Di certo a Gela i tempi bui sono stati messi alle spalle. Lo dimostra il costante aumento dei commercianti che denunciano”. Sono i numeri snocciolati dall’associazione antiracket “Gaetano Giordano”, durante il convegno di presentazione del libro “Mai più soli” curato da Tano Grasso e promosso dalla Federazione antiracket italiana (Fai). L’evento letterario ieri ha fatto tappa nell’aula magna liceo classico “Eschilo”, dove Tano Grasso, autore del volume e socio onorario del Fai, è stato affiancato da Mariateresa Cucinotta (prefetto di Caltanissetta), Lucia Lotti (procuratore), Pippo Scandurra (presidente della Fai) e Santi Giuffrè (commissario straordinario antiracket).

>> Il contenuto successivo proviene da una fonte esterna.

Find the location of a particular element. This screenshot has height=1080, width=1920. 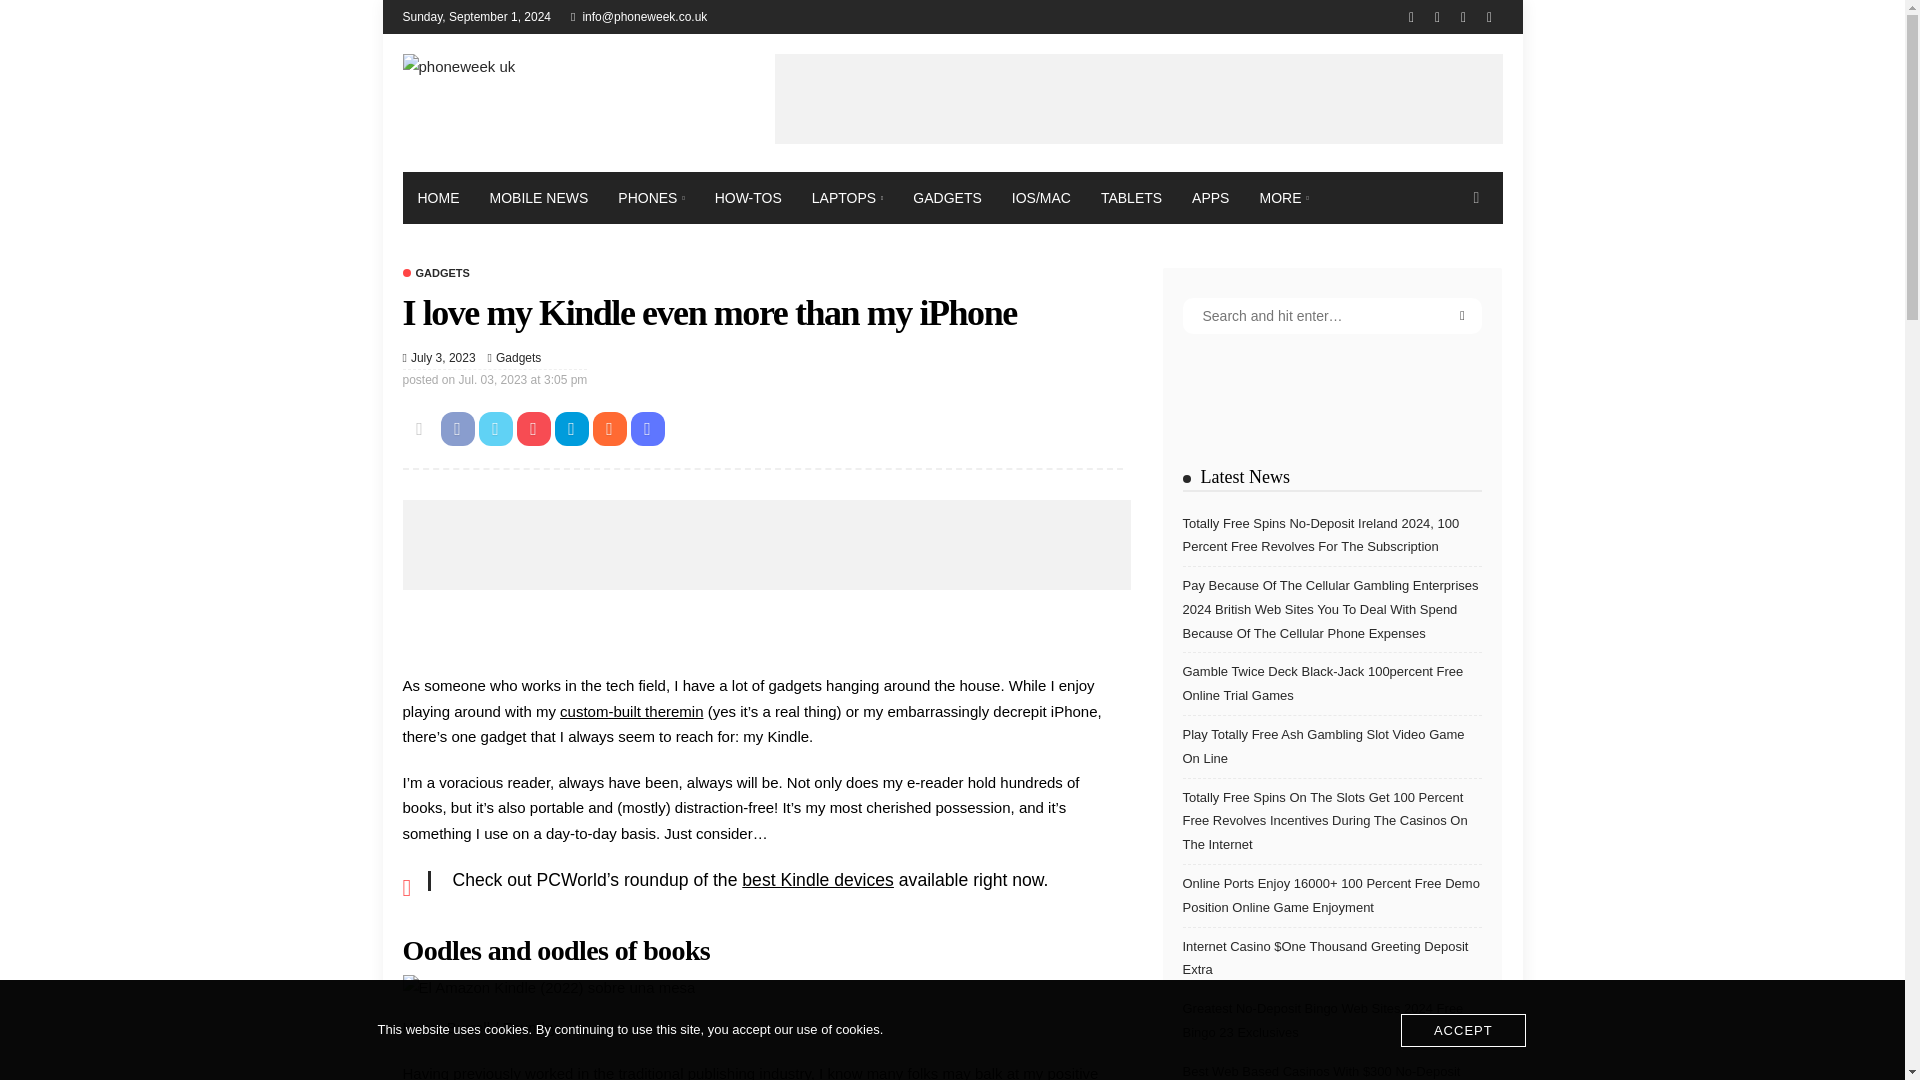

A fare gli onori di casa è stato Gioacchino Pellitteri, dirigente del liceo classico.  

L’antiracket in città festeggia il 19 maggio prossimo il suo decennale. Gli associati sono aumentati. E’ stata raggiunta quota 175, trenta dei quali hanno aderito col nuovo anno.

“Mai più soli è il titolo del mio libro – spiega Tano Grasso – e un messaggio per sottolineare agli imprenditori che non saranno mai più lasciati soli nel confronto con l’organizzazione mafiosa. Non può esistere per due ragioni. Da un lato per la presenza dell’associazione antiracket, dall’altro perché le istituzioni dello stato, in particolare polizia giudiziaria e autorità giudiziaria, rispetto a 25 anni fa hanno un atteggiamento completamento diverso a favore della vittima. La ragione che muove il libro è che denunciare non significa proiettarsi in una condizione eroica e vivere con la scorta. Che ciò non accada dipende flessibilità nel trattare le vittime. Il rischio è che il fenomeno possa ripresentarsi. Non abbiamo vinto una guerra ma molte battaglie. Il libro non racconta fatti specifici accaduti a Gela ma un modello teorico costruito sulla base di 25 anni di esperienza”. “Dobbiamo ricordare da dove veniamo – dice Santi Giuffrè – Oggi l’imprenditore, ascoltato come vittima, ammette di subire estorsioni. Dobbiamo mirare al sogno, sperando che sia l’imprenditore a bussare sulla porta delle forze dell’ordine per denunciare”.